Paragraph 2 states that the lease is to be reviewed after five years for “reconsideration.” . Reconsideration, in the context of a lease, is not a term of art and its meaning is thus ambiguous in this document. It could mean that the parties were to reconsider certain terms of the lease at this time, or it could mean that they could reconsider whether to continue the lease agreement in its entirety.

When, as is the case with paragraph 2, a provision is ambiguous, it may be interpreted according to the parties’ subsequent conduct. Harris Trust & Sav. Bank v. LaSalle Nat. Bank, 567 N.E.2d 408, 412 (Ill. App. 1990). At this point in the analysis, the letter’s contents explicitly show that Scanlan took the position that the “reconsideration” provision in the original lease limited its term to five years. Lai did not object to this interpretation, and thus it is determinative of both parties’ intentions. For these reasons, we conclude that the lease extended for only five years, from February 1, 1995 to January 31, 2000.

Lai vacated the premises in January 1999. The lease of five years expired on January 31, 2000. Accordingly, if Lai has breached the lease agreement, he is liable for the 12 months following his abandonment during which the lease remained valid.

▸ **DATASET EXCERPTS**:
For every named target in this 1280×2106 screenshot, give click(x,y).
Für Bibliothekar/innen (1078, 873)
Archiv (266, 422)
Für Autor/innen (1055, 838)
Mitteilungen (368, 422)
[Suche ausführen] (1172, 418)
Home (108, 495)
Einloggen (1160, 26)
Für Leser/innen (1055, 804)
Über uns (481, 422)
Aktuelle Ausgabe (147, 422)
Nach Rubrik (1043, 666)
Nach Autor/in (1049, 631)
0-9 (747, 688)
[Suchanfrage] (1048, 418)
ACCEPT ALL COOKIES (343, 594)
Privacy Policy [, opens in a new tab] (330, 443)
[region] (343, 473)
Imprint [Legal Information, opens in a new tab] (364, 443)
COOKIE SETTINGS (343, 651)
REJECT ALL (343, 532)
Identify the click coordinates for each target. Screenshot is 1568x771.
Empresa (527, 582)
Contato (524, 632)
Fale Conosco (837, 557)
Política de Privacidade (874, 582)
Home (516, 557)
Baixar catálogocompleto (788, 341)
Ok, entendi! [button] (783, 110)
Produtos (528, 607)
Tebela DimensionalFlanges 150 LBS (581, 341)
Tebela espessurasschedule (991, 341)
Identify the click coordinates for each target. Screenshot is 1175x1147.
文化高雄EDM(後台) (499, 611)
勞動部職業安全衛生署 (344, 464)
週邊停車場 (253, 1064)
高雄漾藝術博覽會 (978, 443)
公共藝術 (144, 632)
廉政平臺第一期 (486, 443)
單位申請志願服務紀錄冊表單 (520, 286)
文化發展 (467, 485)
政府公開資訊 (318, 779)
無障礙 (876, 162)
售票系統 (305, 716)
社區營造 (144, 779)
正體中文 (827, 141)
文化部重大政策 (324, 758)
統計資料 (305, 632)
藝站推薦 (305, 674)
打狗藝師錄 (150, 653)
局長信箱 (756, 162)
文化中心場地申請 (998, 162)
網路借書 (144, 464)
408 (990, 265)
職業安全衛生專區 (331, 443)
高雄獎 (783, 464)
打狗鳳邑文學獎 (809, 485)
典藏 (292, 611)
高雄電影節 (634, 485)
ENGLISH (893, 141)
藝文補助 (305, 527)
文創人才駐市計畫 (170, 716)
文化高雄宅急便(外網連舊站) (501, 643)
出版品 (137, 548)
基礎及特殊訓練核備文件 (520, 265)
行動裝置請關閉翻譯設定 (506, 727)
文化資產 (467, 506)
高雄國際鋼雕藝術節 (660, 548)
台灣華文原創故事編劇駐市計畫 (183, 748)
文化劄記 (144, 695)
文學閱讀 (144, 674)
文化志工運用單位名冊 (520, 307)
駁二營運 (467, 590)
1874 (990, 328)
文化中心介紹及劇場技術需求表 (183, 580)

▸ **EXERCISE TASK**:
Continue the legal analysis of the lease dispute, picking up right after its last sentence.

▸ **EXERCISE OUTPUT**:
B. Breach

A tenant who abandons occupancy before the expiration of the lease without any legal justification remains liable for rent. Mesilla Valley Mall Co. v. Crown Indus., 808 P.2d 633, 635 (N.M. 1991). Lai would have been justified in moving out and refusing to pay rent if Scanlan breached the implied covenant of quiet enjoyment owed by all landlords to their tenants. Generally, the covenant of quiet enjoyment allows a tenant to cancel the lease with no liability if the landlord “substantially interferes” with the tenant’s use of the property. See Am. Dairy Queen Corp. v. Brownport Co., 621 F.2d 255, 258 (7th Cir. 1980). In commercial settings, “substantial interference” has been interpreted as meaning that the landlord must unreasonably interfere with the tenant’s ability to conduct business. Id.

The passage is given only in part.